* [Extracted records]:
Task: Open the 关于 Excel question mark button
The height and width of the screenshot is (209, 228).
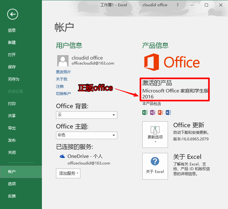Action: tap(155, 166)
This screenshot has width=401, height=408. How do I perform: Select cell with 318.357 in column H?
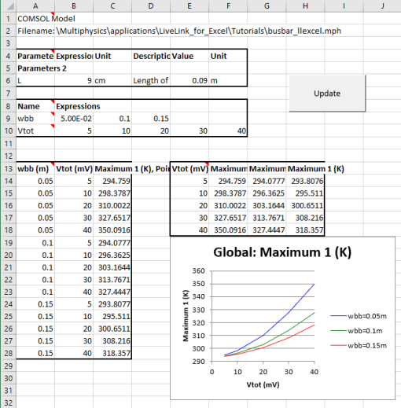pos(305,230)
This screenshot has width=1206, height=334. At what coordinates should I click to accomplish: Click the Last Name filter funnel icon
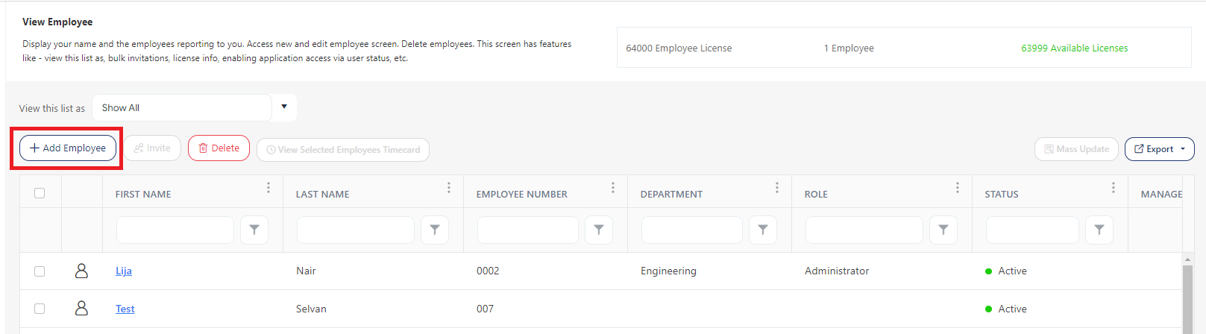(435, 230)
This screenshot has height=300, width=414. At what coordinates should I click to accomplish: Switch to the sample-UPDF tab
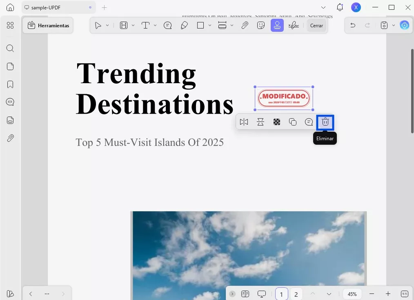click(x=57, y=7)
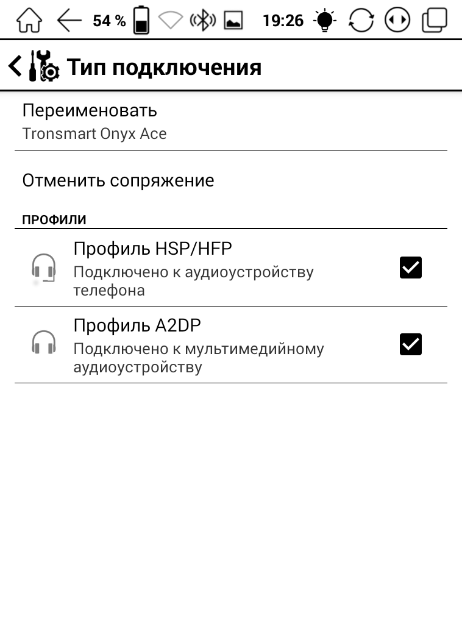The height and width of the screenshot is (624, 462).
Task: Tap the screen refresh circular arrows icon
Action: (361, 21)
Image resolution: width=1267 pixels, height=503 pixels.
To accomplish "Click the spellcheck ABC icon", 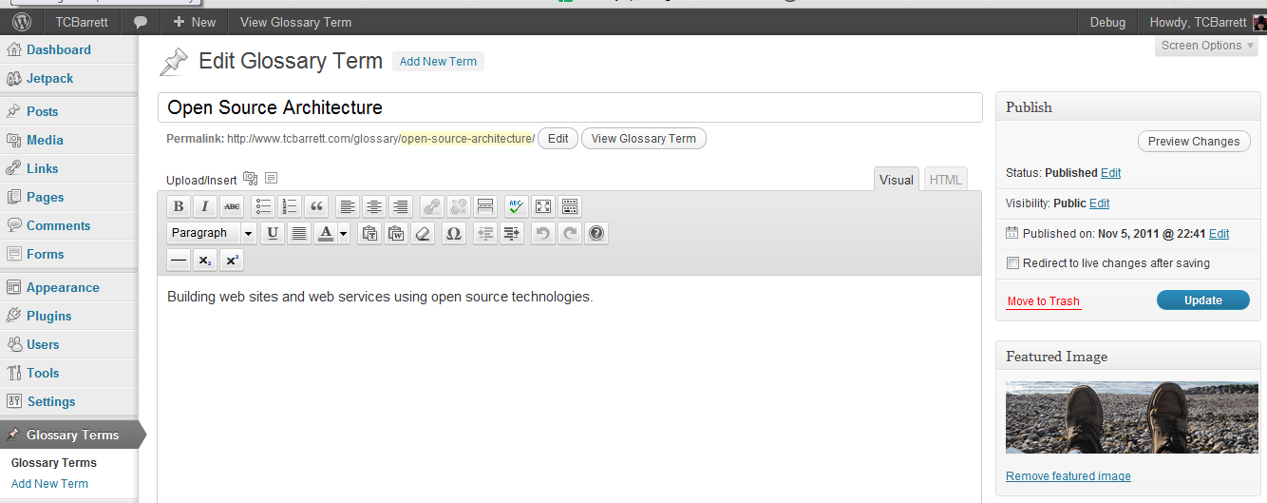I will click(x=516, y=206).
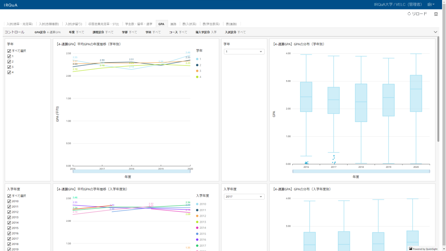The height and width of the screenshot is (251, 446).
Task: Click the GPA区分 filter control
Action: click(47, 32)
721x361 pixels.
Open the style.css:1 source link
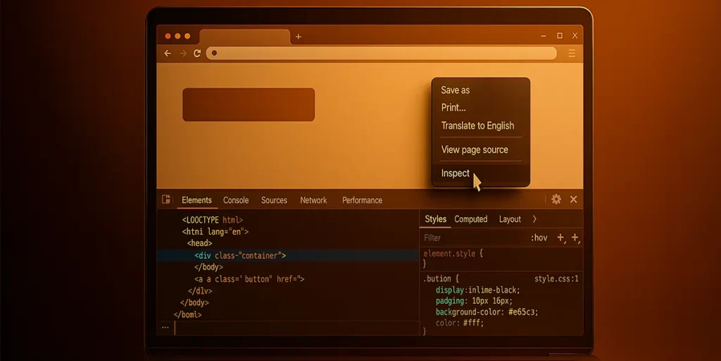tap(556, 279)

* [What you should do]:
Lines that include the word "pixels" are to be extracted from the data above.

* [Answer space]:
Image resolution: width=1267 pixels, height=503 pixels.
721x361 pixels.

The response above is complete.